◆ **Directions**: Please write out the records exactly.

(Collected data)
▬▬▬

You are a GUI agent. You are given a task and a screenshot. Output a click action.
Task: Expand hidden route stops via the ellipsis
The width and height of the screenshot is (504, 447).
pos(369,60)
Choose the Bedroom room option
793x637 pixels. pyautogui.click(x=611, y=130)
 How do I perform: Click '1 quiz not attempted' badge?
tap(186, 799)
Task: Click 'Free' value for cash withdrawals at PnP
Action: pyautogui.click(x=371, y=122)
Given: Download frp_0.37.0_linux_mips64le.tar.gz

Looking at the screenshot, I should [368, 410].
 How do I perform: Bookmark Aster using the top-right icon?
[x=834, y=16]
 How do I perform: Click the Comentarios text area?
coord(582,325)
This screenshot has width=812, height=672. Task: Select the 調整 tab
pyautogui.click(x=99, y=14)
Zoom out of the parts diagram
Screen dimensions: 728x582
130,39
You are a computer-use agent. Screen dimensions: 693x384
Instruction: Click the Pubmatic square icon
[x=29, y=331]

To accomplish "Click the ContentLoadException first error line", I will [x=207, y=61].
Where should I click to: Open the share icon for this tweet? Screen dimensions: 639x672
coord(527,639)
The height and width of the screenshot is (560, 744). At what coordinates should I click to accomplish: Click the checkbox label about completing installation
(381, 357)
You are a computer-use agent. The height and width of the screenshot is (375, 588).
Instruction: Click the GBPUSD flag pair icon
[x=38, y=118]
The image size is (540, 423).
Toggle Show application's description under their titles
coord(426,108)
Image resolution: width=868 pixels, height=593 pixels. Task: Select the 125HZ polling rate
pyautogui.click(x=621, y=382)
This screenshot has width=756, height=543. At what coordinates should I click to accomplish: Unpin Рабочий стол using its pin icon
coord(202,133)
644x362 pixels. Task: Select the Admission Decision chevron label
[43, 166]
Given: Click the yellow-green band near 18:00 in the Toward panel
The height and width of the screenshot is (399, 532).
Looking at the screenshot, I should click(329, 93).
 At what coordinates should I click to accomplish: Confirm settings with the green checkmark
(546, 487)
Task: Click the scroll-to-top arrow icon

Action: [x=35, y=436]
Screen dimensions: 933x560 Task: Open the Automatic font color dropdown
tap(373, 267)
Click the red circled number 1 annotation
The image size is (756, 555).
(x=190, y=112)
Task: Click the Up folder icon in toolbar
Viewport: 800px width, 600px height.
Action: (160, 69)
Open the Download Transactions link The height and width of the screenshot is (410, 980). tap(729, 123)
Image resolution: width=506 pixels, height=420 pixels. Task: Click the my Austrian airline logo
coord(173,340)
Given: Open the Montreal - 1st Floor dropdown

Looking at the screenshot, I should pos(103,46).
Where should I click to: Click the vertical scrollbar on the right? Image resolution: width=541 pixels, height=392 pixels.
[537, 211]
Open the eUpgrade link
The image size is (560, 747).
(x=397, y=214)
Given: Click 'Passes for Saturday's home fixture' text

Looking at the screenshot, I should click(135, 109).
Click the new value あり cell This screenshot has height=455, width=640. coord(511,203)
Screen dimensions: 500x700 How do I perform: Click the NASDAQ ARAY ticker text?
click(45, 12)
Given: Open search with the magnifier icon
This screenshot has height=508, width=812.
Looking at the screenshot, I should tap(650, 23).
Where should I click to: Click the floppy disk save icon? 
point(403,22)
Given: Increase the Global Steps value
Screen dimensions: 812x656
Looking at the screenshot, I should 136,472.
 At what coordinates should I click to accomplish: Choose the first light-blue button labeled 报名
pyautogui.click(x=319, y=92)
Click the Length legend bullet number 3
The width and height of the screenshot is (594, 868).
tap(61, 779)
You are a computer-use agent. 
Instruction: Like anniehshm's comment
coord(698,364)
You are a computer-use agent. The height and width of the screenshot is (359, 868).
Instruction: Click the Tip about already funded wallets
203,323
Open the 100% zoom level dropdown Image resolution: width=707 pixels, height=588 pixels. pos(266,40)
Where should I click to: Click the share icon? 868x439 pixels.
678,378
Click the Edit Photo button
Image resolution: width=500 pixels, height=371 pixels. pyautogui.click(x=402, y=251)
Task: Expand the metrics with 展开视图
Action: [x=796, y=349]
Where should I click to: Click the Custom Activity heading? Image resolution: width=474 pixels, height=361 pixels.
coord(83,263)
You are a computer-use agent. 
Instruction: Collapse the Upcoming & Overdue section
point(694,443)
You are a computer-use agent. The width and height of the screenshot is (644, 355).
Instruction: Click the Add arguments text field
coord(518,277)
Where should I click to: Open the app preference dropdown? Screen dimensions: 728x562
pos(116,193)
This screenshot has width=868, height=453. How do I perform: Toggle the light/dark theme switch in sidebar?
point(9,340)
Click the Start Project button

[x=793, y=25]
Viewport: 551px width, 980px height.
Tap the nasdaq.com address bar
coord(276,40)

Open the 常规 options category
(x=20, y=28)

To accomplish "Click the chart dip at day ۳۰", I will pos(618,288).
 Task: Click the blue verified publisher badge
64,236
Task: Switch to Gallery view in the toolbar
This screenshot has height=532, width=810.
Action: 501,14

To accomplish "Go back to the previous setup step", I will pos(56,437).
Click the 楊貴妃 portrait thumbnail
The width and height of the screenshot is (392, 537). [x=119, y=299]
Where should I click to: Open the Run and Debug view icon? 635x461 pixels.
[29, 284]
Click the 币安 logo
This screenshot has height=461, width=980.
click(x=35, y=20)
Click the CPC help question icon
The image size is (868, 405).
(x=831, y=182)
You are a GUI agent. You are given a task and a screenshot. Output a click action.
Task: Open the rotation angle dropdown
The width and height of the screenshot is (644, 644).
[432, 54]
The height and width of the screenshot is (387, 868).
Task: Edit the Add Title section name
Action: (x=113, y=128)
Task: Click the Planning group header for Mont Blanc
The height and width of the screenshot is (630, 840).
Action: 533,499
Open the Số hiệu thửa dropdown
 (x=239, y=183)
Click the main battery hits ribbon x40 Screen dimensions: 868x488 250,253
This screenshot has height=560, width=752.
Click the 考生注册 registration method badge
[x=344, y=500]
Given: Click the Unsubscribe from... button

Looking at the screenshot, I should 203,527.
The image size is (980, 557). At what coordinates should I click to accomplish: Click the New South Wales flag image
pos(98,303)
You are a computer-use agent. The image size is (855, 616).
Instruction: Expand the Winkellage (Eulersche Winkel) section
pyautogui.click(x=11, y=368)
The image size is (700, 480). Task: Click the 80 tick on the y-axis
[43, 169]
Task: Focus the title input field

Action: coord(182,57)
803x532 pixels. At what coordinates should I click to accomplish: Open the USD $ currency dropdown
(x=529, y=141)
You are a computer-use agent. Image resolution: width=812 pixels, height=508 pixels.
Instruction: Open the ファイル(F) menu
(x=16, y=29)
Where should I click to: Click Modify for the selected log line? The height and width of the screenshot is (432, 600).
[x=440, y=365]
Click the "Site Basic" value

▬▬▬

◆ **Result**:
You are a GUI agent. You are given a task and a screenshot. Output a click action.
Task: Expand hidden route stops via the ellipsis
The width and height of the screenshot is (504, 447).
pos(369,60)
Choose the Bedroom room option
793x637 pixels. pyautogui.click(x=611, y=130)
 How do I perform: Click '1 quiz not attempted' badge?
tap(186, 799)
Task: Click 'Free' value for cash withdrawals at PnP
Action: pyautogui.click(x=371, y=122)
Given: Download frp_0.37.0_linux_mips64le.tar.gz

Looking at the screenshot, I should [368, 410].
 How do I perform: Bookmark Aster using the top-right icon?
[x=834, y=16]
 How do I perform: Click the Comentarios text area?
coord(582,325)
This screenshot has width=812, height=672. Task: Select the 調整 tab
pyautogui.click(x=99, y=14)
Zoom out of the parts diagram
Screen dimensions: 728x582
130,39
You are a computer-use agent. Screen dimensions: 693x384
Instruction: Click the Pubmatic square icon
[x=29, y=331]

To accomplish "Click the ContentLoadException first error line", I will [x=207, y=61].
Where should I click to: Open the share icon for this tweet? Screen dimensions: 639x672
coord(527,639)
The height and width of the screenshot is (560, 744). At what coordinates should I click to accomplish: Click the checkbox label about completing installation
(381, 357)
You are a computer-use agent. The height and width of the screenshot is (375, 588).
Instruction: Click the GBPUSD flag pair icon
[x=38, y=118]
The image size is (540, 423).
Toggle Show application's description under their titles
coord(426,108)
Image resolution: width=868 pixels, height=593 pixels. Task: Select the 125HZ polling rate
pyautogui.click(x=621, y=382)
This screenshot has width=756, height=543. At what coordinates should I click to accomplish: Unpin Рабочий стол using its pin icon
coord(202,133)
644x362 pixels. Task: Select the Admission Decision chevron label
[43, 166]
Given: Click the yellow-green band near 18:00 in the Toward panel
The height and width of the screenshot is (399, 532).
Looking at the screenshot, I should click(329, 93).
 At what coordinates should I click to accomplish: Confirm settings with the green checkmark
(546, 487)
Task: Click the scroll-to-top arrow icon

Action: [x=35, y=436]
Screen dimensions: 933x560 Task: Open the Automatic font color dropdown
tap(373, 267)
Click the red circled number 1 annotation
The image size is (756, 555).
(x=190, y=112)
Task: Click the Up folder icon in toolbar
Viewport: 800px width, 600px height.
Action: (160, 69)
Open the Download Transactions link The height and width of the screenshot is (410, 980). tap(729, 123)
Image resolution: width=506 pixels, height=420 pixels. Task: Click the my Austrian airline logo
coord(173,340)
Given: Open the Montreal - 1st Floor dropdown

Looking at the screenshot, I should pos(103,46).
Where should I click to: Click the vertical scrollbar on the right? Image resolution: width=541 pixels, height=392 pixels.
[537, 211]
Open the eUpgrade link
The image size is (560, 747).
(x=397, y=214)
Given: Click 'Passes for Saturday's home fixture' text

Looking at the screenshot, I should click(135, 109).
Click the new value あり cell This screenshot has height=455, width=640. coord(511,203)
Screen dimensions: 500x700 How do I perform: Click the NASDAQ ARAY ticker text?
click(45, 12)
Given: Open search with the magnifier icon
This screenshot has height=508, width=812.
Looking at the screenshot, I should tap(650, 23).
Where should I click to: Click the floppy disk save icon? 
point(403,22)
Given: Increase the Global Steps value
Screen dimensions: 812x656
Looking at the screenshot, I should 136,472.
 At what coordinates should I click to accomplish: Choose the first light-blue button labeled 报名
pyautogui.click(x=319, y=92)
Click the Length legend bullet number 3
The width and height of the screenshot is (594, 868).
tap(61, 779)
You are a computer-use agent. 
Instruction: Like anniehshm's comment
coord(698,364)
You are a computer-use agent. The height and width of the screenshot is (359, 868).
Instruction: Click the Tip about already funded wallets
203,323
Open the 100% zoom level dropdown Image resolution: width=707 pixels, height=588 pixels. pos(266,40)
Where should I click to: Click the share icon? 868x439 pixels.
678,378
Click the Edit Photo button
Image resolution: width=500 pixels, height=371 pixels. pyautogui.click(x=402, y=251)
Task: Expand the metrics with 展开视图
Action: [x=796, y=349]
Where should I click to: Click the Custom Activity heading? Image resolution: width=474 pixels, height=361 pixels.
coord(83,263)
You are a computer-use agent. 
Instruction: Collapse the Upcoming & Overdue section
point(694,443)
You are a computer-use agent. The width and height of the screenshot is (644, 355).
Instruction: Click the Add arguments text field
coord(518,277)
Where should I click to: Open the app preference dropdown? Screen dimensions: 728x562
pos(116,193)
This screenshot has width=868, height=453. How do I perform: Toggle the light/dark theme switch in sidebar?
point(9,340)
Click the Start Project button

[x=793, y=25]
Viewport: 551px width, 980px height.
Tap the nasdaq.com address bar
coord(276,40)

Open the 常规 options category
(x=20, y=28)

To accomplish "Click the chart dip at day ۳۰", I will pos(618,288).
 Task: Click the blue verified publisher badge
64,236
Task: Switch to Gallery view in the toolbar
This screenshot has height=532, width=810.
Action: 501,14

To accomplish "Go back to the previous setup step", I will pos(56,437).
Click the 楊貴妃 portrait thumbnail
The width and height of the screenshot is (392, 537). [x=119, y=299]
Where should I click to: Open the Run and Debug view icon? 635x461 pixels.
[29, 284]
Click the 币安 logo
This screenshot has height=461, width=980.
click(x=35, y=20)
Click the CPC help question icon
The image size is (868, 405).
(x=831, y=182)
You are a GUI agent. You are given a task and a screenshot. Output a click action.
Task: Open the rotation angle dropdown
The width and height of the screenshot is (644, 644).
[432, 54]
The height and width of the screenshot is (387, 868).
Task: Edit the Add Title section name
Action: (x=113, y=128)
Task: Click the Planning group header for Mont Blanc
The height and width of the screenshot is (630, 840).
Action: 533,499
Open the Số hiệu thửa dropdown
 (x=239, y=183)
Click the main battery hits ribbon x40 Screen dimensions: 868x488 250,253
This screenshot has height=560, width=752.
Click the 考生注册 registration method badge
[x=344, y=500]
Given: Click the Unsubscribe from... button

Looking at the screenshot, I should 203,527.
The image size is (980, 557). At what coordinates should I click to accomplish: Click the New South Wales flag image
pos(98,303)
You are a computer-use agent. The image size is (855, 616).
Instruction: Expand the Winkellage (Eulersche Winkel) section
pyautogui.click(x=11, y=368)
The image size is (700, 480). Task: Click the 80 tick on the y-axis
[43, 169]
Task: Focus the title input field

Action: coord(182,57)
803x532 pixels. At what coordinates should I click to accomplish: Open the USD $ currency dropdown
(x=529, y=141)
You are a computer-use agent. Image resolution: width=812 pixels, height=508 pixels.
Instruction: Open the ファイル(F) menu
(x=16, y=29)
Where should I click to: Click Modify for the selected log line? The height and width of the screenshot is (432, 600).
[x=440, y=365]
Click the "Site Basic" value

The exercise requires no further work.